Closing Bell: Saudi main index rises to close at 12,129
  • MSCI Tadawul Index gained 5.20 points, or 0.34%, to close at 1,512.85
  • Parallel market Nomu gained 409.01 points, or 1.61%, to close at 25,746.97

RIYADH: Saudi Arabia’s Tadawul All Share Index rose on Sunday, gaining 49.15 points, or 0.41 percent, to close at 12,129.62.

The total trading turnover of the benchmark index was SR4.57 billion ($1.21 billion), as 129 of the stocks advanced and 90 retreated. 

The Kingdom’s parallel market Nomu gained 409.01 points, or 1.61 percent, to close at 25,746.97. This comes as 34 of the listed stocks advanced, while 32 retreated. 

The MSCI Tadawul Index gained 5.20 points, or 0.34 percent, to close at 1,512.85. 

The best-performing stock of the day was Red Sea International Co., whose share price surged 9.88 percent to SR62.30. 

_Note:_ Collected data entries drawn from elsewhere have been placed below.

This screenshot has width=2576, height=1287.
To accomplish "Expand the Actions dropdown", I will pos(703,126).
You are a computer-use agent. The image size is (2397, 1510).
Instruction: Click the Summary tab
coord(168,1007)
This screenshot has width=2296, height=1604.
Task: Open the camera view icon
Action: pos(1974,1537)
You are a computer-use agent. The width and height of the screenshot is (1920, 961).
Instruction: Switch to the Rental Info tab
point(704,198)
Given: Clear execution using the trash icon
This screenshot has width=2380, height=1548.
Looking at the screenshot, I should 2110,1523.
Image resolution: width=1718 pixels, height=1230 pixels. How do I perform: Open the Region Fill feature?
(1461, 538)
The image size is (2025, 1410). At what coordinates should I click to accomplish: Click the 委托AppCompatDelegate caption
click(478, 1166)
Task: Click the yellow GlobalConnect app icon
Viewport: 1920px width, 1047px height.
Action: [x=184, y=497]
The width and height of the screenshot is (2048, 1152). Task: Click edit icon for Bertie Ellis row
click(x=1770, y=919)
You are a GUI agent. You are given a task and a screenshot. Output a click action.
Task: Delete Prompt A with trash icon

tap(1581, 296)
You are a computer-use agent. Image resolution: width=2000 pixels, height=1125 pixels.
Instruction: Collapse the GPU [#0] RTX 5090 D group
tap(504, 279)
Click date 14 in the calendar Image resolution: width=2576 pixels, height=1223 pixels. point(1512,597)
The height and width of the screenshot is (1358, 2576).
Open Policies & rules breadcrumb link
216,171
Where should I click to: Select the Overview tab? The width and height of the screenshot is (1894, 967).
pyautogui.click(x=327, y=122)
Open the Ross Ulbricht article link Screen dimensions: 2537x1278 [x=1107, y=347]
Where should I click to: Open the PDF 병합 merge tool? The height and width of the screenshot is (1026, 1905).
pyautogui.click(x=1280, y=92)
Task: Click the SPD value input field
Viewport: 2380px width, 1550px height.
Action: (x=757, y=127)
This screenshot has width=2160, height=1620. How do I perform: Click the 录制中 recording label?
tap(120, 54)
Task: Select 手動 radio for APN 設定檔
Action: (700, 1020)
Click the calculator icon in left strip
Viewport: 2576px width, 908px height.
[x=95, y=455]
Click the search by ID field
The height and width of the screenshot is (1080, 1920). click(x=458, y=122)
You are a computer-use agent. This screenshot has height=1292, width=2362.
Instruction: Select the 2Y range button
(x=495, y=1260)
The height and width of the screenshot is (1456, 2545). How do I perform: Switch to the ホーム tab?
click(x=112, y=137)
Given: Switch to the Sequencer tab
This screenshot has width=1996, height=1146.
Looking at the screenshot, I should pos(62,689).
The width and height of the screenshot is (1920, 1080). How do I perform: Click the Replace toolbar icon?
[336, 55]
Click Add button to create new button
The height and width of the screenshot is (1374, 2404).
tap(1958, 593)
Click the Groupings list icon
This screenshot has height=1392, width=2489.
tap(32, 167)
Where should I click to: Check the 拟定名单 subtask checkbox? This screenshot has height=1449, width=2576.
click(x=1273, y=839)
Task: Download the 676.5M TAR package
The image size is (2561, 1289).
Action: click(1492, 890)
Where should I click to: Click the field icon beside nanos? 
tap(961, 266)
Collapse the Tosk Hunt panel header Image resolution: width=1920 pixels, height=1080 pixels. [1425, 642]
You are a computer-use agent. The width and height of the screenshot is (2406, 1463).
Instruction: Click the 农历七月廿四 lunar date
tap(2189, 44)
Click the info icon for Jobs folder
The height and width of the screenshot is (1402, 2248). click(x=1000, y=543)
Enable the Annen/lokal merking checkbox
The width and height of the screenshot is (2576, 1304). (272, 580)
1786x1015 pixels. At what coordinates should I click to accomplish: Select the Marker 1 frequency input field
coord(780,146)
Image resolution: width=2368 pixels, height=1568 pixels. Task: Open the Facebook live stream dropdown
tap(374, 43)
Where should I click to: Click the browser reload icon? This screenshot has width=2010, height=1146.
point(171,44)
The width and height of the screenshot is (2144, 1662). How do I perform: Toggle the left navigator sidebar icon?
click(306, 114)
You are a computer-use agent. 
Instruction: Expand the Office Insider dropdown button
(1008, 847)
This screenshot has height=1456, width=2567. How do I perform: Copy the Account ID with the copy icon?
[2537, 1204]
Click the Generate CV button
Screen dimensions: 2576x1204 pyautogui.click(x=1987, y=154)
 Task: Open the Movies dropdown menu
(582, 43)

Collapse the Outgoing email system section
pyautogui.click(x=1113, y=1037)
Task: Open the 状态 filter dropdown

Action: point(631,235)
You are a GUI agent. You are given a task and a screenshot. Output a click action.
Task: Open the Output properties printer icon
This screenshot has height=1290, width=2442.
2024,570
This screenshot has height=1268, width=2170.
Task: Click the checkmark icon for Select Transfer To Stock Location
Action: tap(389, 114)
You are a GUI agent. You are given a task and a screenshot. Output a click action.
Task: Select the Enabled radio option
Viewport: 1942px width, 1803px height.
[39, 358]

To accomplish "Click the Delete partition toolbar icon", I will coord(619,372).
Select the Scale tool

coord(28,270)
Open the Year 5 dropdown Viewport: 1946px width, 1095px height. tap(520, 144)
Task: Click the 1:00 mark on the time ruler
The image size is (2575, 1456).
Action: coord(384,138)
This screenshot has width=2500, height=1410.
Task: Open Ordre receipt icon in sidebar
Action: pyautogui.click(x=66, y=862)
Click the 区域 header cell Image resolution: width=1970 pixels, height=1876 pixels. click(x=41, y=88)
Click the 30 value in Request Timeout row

Other top performers were Al-Baha Investment and Development Co. as well as The Co. for Cooperative Insurance.

The worst performer was Jamjoom Pharmaceuticals Factory Co., whose share price dropped by 4.55 percent to SR193.00. 

Other bad performers were Arabian Shield Cooperative Insurance Co. and Rasan Information Technology Co.

Emaar, The Economic City has announced that it submitted the capital decrease from SR11.33 billion to SR5.7 billion application file to the Capital Market Authority.

According to a Tadawul statement, this will be done by canceling 563 million shares of the company, totaling SR5.6 billion.

The proposed capital decrease is one component of the company’s capital optimization plan recently announced, designed to stabilize its financial and operational positions and optimize its capital structure to enhance its ability to move forward with its growth plans.

Al-Munif Trading, Industry, Agriculture and Contracting Co. has announced the approval of Saudi Aramco to extend the current contract, which will end on Dec.31, for five years starting from the date of the end of the current contract.

Dallah Healthcare Co. has revealed the issuance of the non-objection of the General Authority for Competition on the completion of the economic concentration resulting from the transaction previously announced that will see Ayyan Investment Co. acquire Ayyan’s shares in Al-Ahsa Medical Services Co. amounting to 97.41 percent of the capital of Al-Ahsa, and to acquire Ayyan’s shares in Al-Salam Medical Services Co. amounting to 100 percent of the capital of Al-Salam.

A bourse filing revealed that the transaction was subject to several conditions, including obtaining the General Authority for Competition’s non-objection.

Dallah said that the transaction remains subject to a number of other conditions, including obtaining the approvals of the Capital Market Authority and the Saudi Exchange, as well as obtaining the requisite approvals of the shareholders of Dallah and Ayyan, and other conditions outlined in the previous announcement.

Shares of Red Sea International Co. on Sept. 22 hit the highest price in three years at SR 61.60 a piece, according to figures from Tadawul.